Cette nuit du 15 janvier 1943, la famille qui vit au n°49 de la rue Carnot à Lorient, est surprise dans la nuit, dans son sommeil, par les bombardements. Elle n'a pas le temps de fuir. Leur appartement est détruit par les bombes. Aux côtés de son père, de sa mère, de sa grand-mère qui avait suivi sur Lorient et de sa petite soeur, la dernière de la famille, Anne Marie DORIDOR [21/3/1940- 15/1/1943] compte parmi les victimes. Les 5 Sinagots ont été déclarés "Morts pour la France" en tant que victime de guerre.

Il y a sans doute eu d'autres Sinagots de passage à Lorient ou vivants dans ce port militaire, victimes des multiples bombardements qu'à subti la sous-préfecture.

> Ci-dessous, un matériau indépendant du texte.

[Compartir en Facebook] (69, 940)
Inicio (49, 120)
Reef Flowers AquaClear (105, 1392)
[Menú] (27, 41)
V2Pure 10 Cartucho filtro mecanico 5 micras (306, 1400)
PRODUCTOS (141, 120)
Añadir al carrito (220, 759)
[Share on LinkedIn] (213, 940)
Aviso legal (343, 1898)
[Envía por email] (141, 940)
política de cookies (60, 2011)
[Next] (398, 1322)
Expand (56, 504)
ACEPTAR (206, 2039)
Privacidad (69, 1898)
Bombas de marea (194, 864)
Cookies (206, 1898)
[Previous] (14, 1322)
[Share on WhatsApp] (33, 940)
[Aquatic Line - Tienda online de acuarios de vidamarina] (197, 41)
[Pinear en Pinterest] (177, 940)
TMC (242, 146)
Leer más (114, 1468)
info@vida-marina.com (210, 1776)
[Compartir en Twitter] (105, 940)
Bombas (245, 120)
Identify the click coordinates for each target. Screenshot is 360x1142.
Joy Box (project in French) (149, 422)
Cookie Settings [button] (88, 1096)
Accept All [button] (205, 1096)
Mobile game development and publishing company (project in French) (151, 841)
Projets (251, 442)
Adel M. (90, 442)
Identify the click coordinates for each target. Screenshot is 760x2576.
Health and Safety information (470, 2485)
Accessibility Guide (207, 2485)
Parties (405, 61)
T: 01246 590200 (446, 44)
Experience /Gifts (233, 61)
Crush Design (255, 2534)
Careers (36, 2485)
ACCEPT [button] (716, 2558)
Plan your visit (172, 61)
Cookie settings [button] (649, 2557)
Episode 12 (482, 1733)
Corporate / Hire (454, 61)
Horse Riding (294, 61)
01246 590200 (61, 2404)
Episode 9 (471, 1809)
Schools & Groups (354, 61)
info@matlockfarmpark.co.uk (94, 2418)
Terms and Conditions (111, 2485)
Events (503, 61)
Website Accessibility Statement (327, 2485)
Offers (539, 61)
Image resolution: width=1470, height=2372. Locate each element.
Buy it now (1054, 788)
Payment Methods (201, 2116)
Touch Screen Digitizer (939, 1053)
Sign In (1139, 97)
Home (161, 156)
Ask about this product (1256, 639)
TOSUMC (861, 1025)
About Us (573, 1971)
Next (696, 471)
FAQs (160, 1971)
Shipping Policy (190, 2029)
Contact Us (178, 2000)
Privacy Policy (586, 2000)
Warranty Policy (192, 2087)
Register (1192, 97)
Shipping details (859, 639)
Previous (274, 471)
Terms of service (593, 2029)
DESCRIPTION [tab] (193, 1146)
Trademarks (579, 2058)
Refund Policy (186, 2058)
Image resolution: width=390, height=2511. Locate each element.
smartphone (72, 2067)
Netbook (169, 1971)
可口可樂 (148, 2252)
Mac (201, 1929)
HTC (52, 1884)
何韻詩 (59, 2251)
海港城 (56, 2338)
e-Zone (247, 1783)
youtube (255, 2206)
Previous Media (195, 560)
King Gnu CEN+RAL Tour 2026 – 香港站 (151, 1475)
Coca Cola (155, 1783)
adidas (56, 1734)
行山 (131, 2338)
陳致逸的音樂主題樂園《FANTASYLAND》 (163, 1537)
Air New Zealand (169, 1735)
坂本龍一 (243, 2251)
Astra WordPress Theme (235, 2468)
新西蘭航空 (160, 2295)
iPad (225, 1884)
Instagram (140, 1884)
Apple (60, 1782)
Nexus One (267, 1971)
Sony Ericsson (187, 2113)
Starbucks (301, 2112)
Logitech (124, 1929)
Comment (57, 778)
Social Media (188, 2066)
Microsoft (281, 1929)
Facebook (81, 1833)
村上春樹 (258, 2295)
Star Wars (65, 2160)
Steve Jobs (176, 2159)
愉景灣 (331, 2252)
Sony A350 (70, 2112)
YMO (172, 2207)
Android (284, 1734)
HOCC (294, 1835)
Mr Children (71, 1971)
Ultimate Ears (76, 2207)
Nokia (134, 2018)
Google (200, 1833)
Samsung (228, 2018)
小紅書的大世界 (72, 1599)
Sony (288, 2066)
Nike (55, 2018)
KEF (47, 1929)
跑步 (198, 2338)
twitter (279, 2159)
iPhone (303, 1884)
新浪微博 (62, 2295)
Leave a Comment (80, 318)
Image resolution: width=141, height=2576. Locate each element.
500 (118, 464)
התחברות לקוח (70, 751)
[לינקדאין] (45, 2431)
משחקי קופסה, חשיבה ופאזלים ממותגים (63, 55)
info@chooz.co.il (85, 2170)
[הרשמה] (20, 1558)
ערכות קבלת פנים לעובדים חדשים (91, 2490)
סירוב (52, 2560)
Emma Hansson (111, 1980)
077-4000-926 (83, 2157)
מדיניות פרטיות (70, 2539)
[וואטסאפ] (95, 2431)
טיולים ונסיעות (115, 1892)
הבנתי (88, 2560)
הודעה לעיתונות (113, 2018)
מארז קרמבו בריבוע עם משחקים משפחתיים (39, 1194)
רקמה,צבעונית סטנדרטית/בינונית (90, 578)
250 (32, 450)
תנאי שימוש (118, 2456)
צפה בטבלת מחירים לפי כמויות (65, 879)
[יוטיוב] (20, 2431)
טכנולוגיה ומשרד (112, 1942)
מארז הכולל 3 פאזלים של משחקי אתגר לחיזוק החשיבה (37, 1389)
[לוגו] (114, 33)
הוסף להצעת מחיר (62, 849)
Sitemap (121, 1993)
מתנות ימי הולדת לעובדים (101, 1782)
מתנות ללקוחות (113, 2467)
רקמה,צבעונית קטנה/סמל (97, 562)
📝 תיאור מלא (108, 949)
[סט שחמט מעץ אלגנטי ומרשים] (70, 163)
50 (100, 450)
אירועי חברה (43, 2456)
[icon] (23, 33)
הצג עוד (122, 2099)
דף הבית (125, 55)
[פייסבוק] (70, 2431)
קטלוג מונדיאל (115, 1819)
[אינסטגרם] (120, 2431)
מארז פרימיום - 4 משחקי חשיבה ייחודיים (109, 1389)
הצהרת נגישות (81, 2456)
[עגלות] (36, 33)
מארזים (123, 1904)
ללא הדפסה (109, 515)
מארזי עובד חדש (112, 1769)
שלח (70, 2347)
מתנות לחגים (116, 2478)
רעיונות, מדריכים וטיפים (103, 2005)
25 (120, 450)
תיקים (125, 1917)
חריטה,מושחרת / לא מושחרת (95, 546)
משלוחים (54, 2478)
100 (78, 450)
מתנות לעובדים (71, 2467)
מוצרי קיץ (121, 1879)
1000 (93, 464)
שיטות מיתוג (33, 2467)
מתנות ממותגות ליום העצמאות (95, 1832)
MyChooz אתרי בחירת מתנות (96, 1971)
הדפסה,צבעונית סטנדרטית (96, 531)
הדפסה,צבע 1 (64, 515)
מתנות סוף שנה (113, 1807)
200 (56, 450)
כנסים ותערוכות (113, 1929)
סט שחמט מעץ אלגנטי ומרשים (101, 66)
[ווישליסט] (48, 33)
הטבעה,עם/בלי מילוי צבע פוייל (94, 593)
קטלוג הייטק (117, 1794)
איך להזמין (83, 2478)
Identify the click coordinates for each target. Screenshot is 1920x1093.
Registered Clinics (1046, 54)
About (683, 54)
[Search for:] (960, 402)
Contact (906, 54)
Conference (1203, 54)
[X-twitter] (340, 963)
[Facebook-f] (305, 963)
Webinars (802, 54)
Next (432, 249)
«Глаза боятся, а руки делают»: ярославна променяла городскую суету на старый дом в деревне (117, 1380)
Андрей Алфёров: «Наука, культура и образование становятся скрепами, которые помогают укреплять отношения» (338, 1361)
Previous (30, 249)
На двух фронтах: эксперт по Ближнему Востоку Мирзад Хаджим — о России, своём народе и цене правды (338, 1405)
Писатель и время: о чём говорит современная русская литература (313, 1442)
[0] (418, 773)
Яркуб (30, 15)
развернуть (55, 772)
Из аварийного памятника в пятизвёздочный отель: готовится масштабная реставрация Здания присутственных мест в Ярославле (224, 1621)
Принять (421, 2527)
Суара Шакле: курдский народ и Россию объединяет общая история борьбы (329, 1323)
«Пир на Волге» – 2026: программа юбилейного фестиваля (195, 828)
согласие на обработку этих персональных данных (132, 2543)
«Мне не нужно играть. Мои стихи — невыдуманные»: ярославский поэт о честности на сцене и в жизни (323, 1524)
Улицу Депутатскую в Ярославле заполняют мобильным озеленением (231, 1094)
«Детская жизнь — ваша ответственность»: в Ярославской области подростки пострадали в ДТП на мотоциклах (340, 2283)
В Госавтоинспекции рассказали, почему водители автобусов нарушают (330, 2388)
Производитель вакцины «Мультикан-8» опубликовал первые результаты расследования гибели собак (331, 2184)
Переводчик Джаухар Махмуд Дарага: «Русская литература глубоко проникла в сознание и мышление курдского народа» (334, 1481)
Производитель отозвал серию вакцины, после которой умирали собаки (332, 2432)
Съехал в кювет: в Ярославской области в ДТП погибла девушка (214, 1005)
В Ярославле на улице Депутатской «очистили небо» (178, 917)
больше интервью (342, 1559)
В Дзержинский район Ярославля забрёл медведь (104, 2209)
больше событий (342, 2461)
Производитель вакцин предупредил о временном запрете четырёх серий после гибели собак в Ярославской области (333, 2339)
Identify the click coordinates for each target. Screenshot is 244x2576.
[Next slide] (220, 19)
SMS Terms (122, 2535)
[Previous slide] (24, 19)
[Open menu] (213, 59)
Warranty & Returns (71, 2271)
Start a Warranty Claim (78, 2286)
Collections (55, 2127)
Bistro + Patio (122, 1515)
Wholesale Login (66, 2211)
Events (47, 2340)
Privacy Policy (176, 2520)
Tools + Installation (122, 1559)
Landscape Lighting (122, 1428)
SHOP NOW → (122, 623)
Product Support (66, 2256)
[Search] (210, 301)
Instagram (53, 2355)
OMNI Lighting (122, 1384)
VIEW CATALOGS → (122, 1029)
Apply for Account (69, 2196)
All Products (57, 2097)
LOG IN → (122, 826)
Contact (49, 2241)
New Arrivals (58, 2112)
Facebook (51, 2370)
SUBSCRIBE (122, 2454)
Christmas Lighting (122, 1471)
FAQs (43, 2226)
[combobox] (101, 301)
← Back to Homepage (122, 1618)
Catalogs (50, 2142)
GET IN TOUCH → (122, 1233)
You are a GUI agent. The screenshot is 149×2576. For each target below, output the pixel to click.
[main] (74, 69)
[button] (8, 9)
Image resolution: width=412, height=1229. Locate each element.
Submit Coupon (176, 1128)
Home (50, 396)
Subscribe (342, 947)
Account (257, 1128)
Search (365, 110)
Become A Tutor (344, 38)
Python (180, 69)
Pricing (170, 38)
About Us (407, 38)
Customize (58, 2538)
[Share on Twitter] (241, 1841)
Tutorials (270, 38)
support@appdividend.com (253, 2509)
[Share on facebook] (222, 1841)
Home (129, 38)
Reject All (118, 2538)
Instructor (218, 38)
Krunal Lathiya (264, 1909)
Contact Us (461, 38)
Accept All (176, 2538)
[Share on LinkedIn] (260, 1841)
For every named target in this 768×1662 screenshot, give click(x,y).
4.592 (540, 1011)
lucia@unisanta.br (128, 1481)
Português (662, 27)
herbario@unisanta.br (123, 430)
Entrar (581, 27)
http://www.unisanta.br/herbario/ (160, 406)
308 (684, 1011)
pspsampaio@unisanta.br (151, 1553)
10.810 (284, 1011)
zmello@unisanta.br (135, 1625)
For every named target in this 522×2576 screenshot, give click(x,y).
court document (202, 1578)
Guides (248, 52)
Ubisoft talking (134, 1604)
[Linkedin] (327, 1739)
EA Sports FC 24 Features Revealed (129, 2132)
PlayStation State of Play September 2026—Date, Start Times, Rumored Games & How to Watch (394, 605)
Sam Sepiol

Ainsi, Jean RICHARD se souvient : "mon oncle André RICHARD et son épouse Féline MOREL vivaient rue Traversière à Lorient et furent blessés pendant un bombardement". Leur fille Andrée RICHARD, à Bubry, née le 6/12/1939, complète ce souvenir: "mon père était directeur au port militaire de Lorient. en septembre 1940, j'avais 9 mois, m'a-t-on dit, un bombardement a cloué mon père 9 jours dans le coma. Il fut trépané et il en resta sourd. Quant à moi, jeune bébé, j'ai reçu un éclat d'obus dans la fesse gauche. Cela m'a handicapé toute ma vie. Je n'ai marché qu'à l'âge de 5 ans. L'ancienne poissonnière en retraite, âgé de 81 ans, à la mémoire intacte, n'a pas oublié cette blessure d'enfance qui se rappelle encore à elle. En février dernier (2-2020), on m'a amputé de la jambe gauche, celle qui reçu l'éclat d'obus allié!